EC ends R1234yf antitrust investigation
The European Commission has ended its antitrust investigation into cooperation between Honeywell and DuPont (now Chemours) on the production of refrigerant R1234yf.
The Commission first opened formal proceedings into the development of the new refrigerant in December 2011. In 2014, the Commission adopted a statement of objections against both companies voicing its preliminary concerns that the cooperation between Honeywell and DuPont for the production of R1234yf, may have limited the product’s availability and technical development.
Specifically, the concerns surrounded a series of agreements concluded between Honeywell and DuPont in 2010 – notably production arrangements and the development of production processes – which might have hindered competition on the market for R1234yf.
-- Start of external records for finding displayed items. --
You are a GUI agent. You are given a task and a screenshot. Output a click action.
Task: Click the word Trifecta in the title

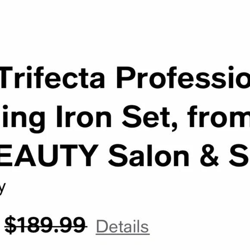(x=53, y=77)
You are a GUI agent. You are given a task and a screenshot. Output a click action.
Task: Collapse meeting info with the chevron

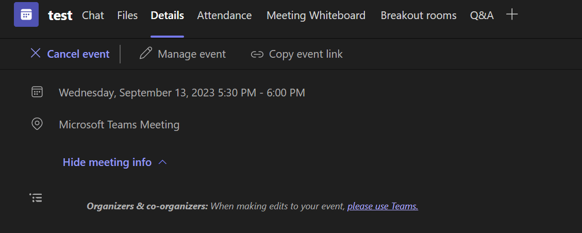163,162
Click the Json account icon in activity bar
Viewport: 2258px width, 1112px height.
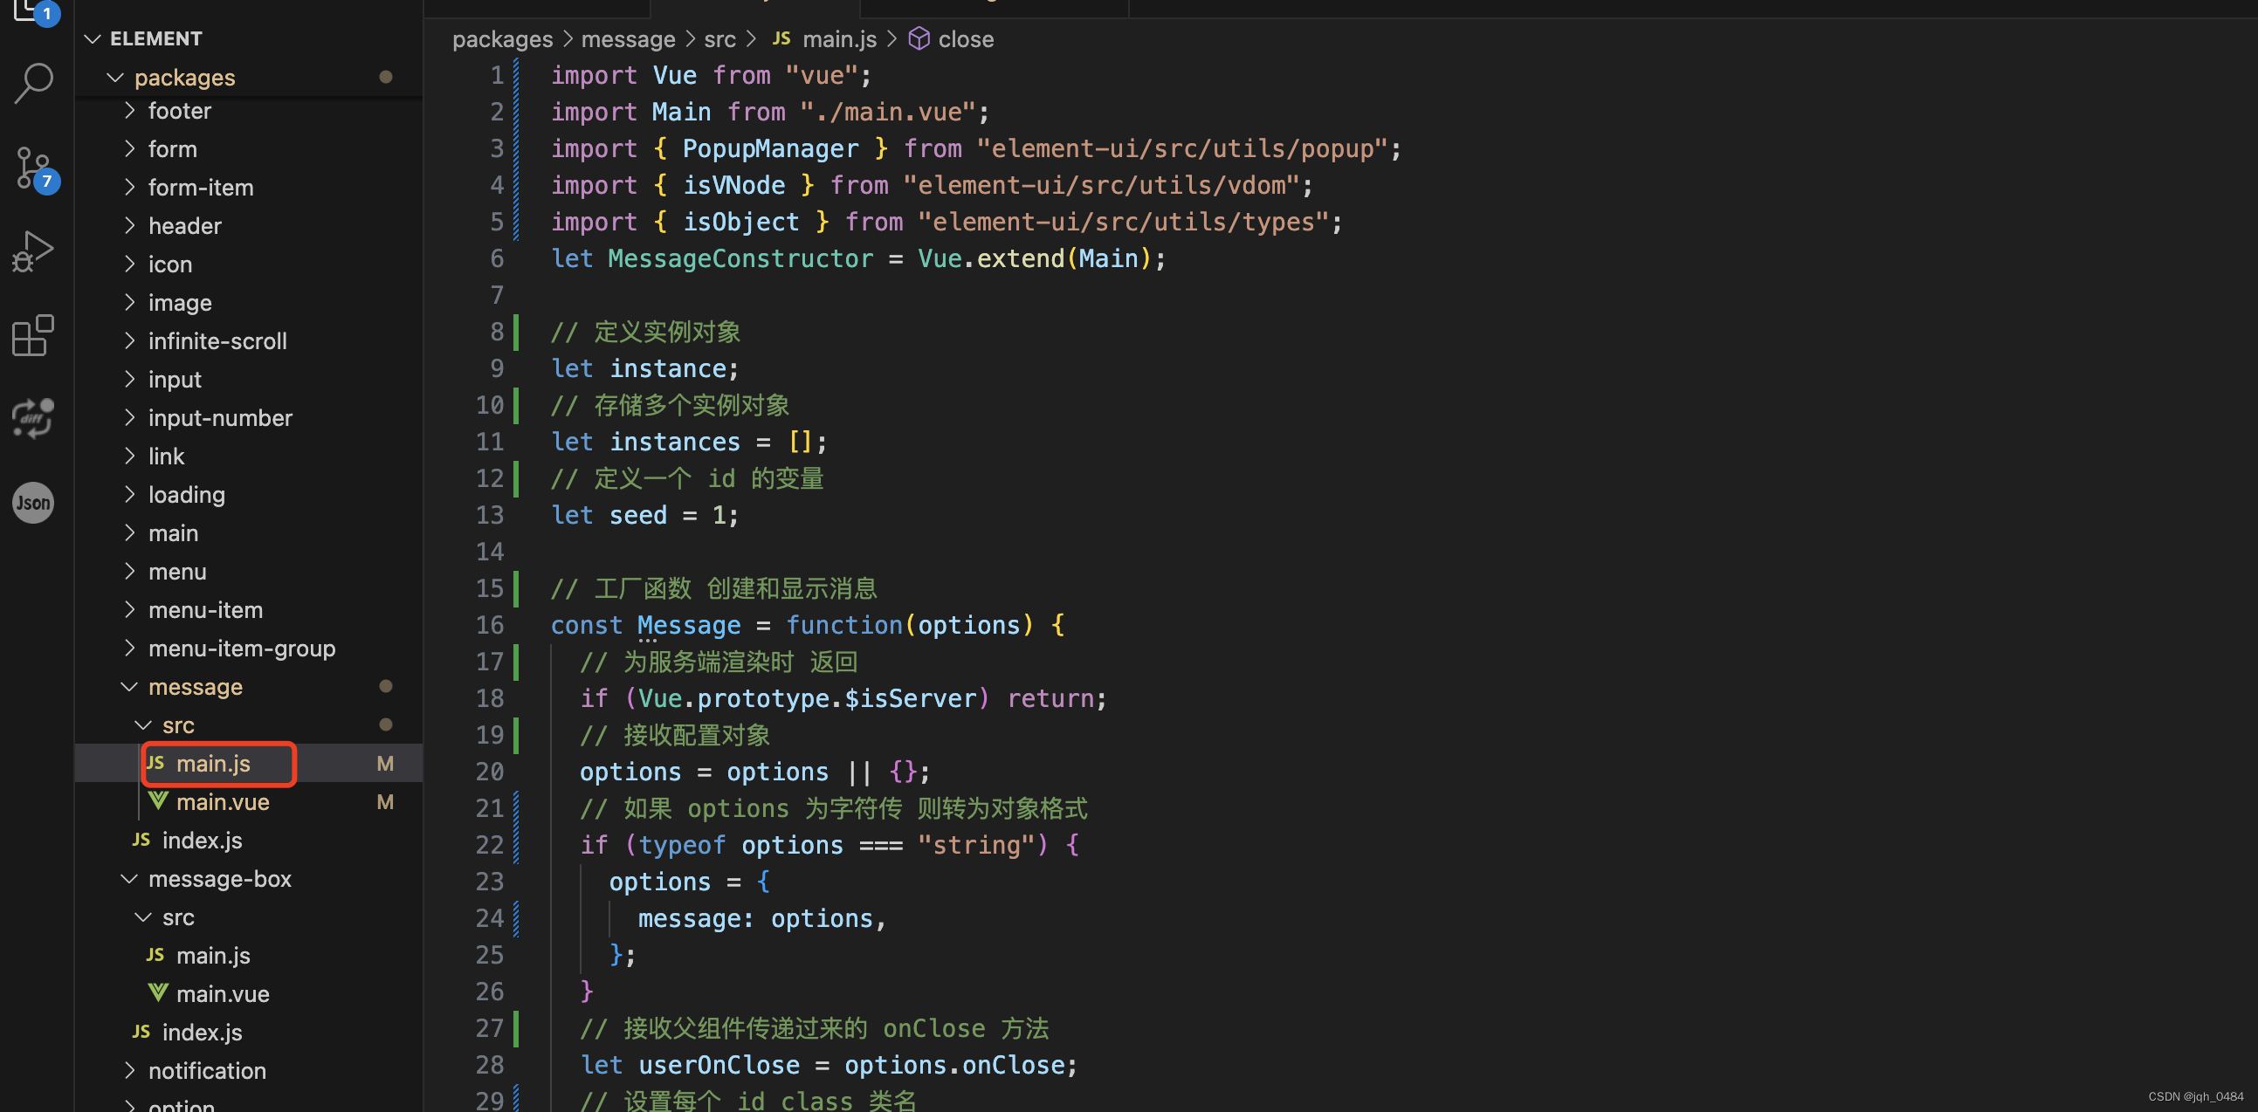pyautogui.click(x=32, y=502)
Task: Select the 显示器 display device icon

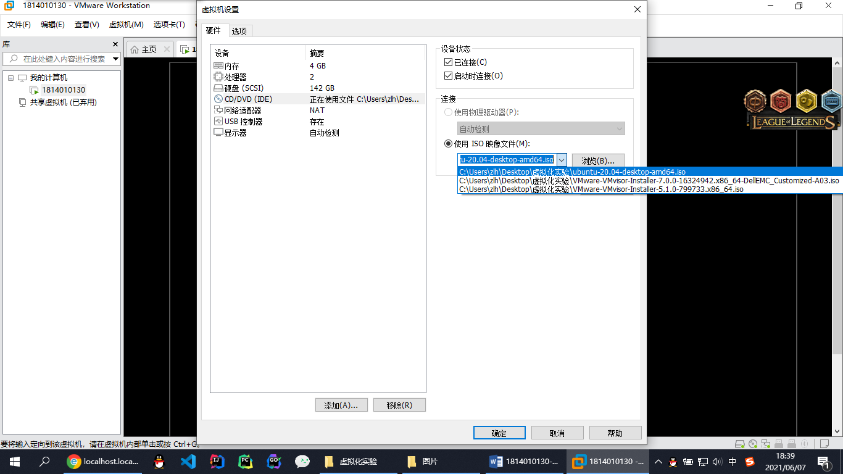Action: (x=218, y=133)
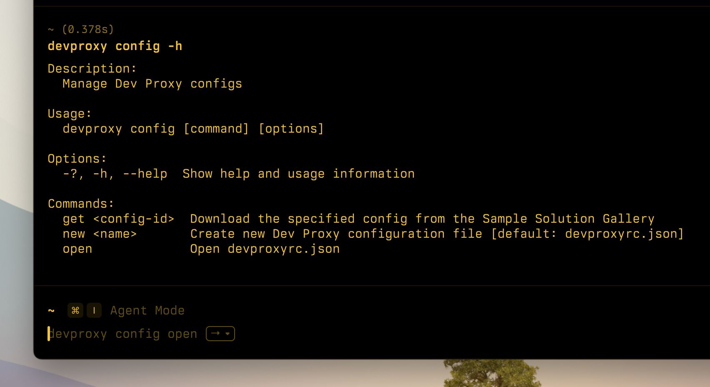
Task: Click the blinking cursor in the command input
Action: 49,334
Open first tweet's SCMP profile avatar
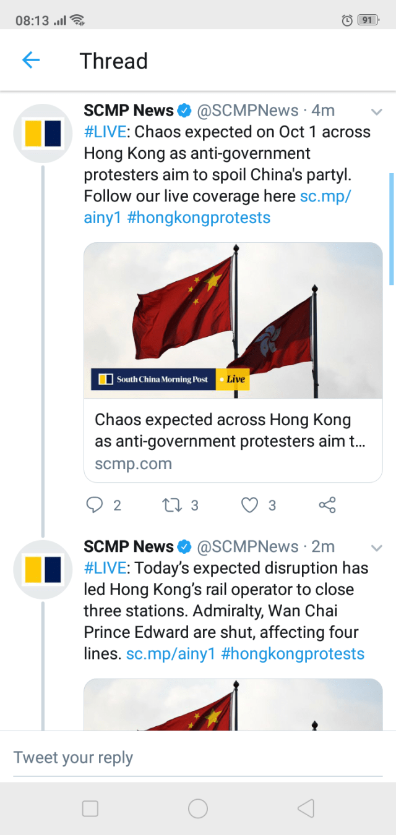Viewport: 396px width, 835px height. pyautogui.click(x=43, y=133)
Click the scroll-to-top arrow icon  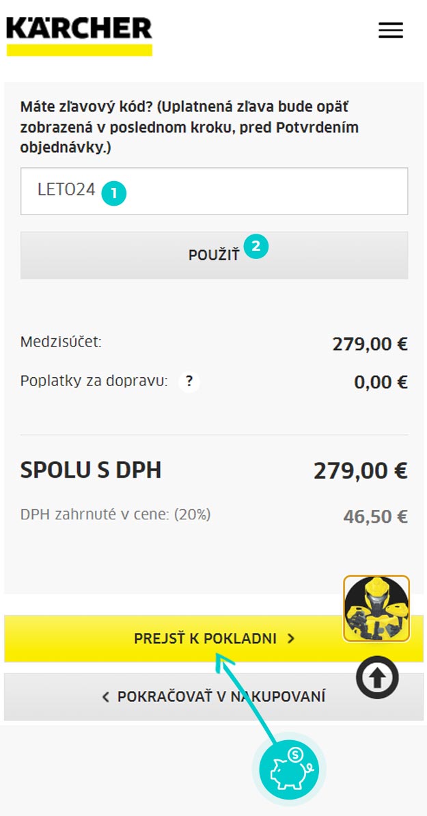(x=378, y=678)
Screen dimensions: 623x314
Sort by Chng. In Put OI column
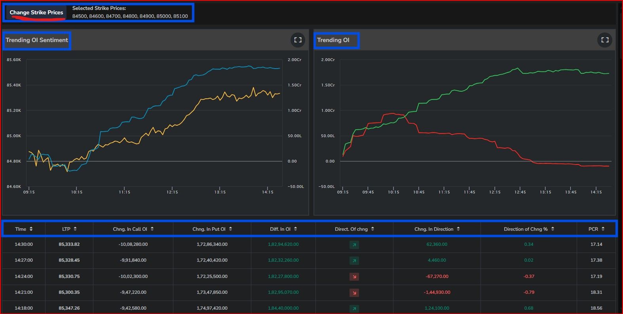pyautogui.click(x=212, y=229)
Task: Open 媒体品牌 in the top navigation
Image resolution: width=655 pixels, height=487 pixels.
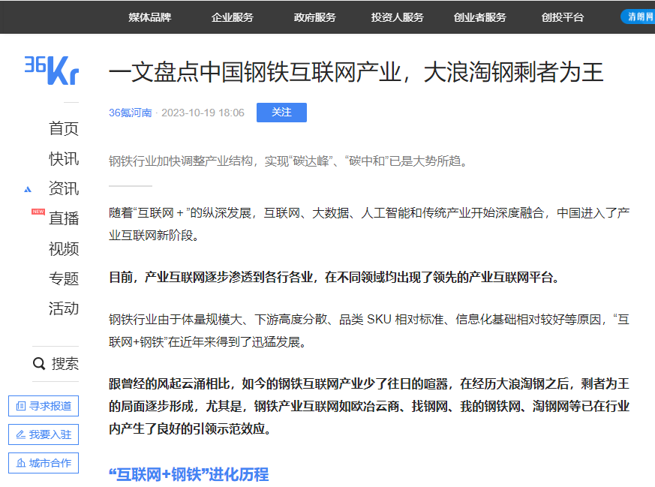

The European Commission says that today’s closure decision was taken “after careful assessment of all the evidence in the case, together with the various submissions of the parties and other interested third parties”.
Significantly, the three complainants in this case – Arkema, Mexichem and the European Automobile Manufacturers Association (ACEA) – each separately withdrew their complaints between April and July of this year.
Honeywell said it was pleased with the European Commission’s decision, commenting that it confirmed that the company “acted in full compliance with European Union laws”.
The Commission says it will continue to monitor closely the chemicals market, including for the R1234yf refrigerant.
The development and introduction of R1234yf, which has been widely adopted to replace R134a in car air conditioning systems, has been plagued by controversy. In addition to the antitrust investigations, the refrigerant has also been the subject of numerous patent disputes between refrigerant manufacturers and its safety has been challenged by some German car manufacturers, led by Daimler.
In June, Arkema opened a new complaint to the European Commission claiming Honeywell was abusing its dominant position in the use of R1234yf in car air conditioning systems. The French chemical company maintained there were compelling new grounds for the EC to pursue an abuse of dominance case amid claims of unfair competition.
Honeywell maintains that it acts in full compliance with EU competition rules and that, like earlier complaints, the restated complaint is without any merit.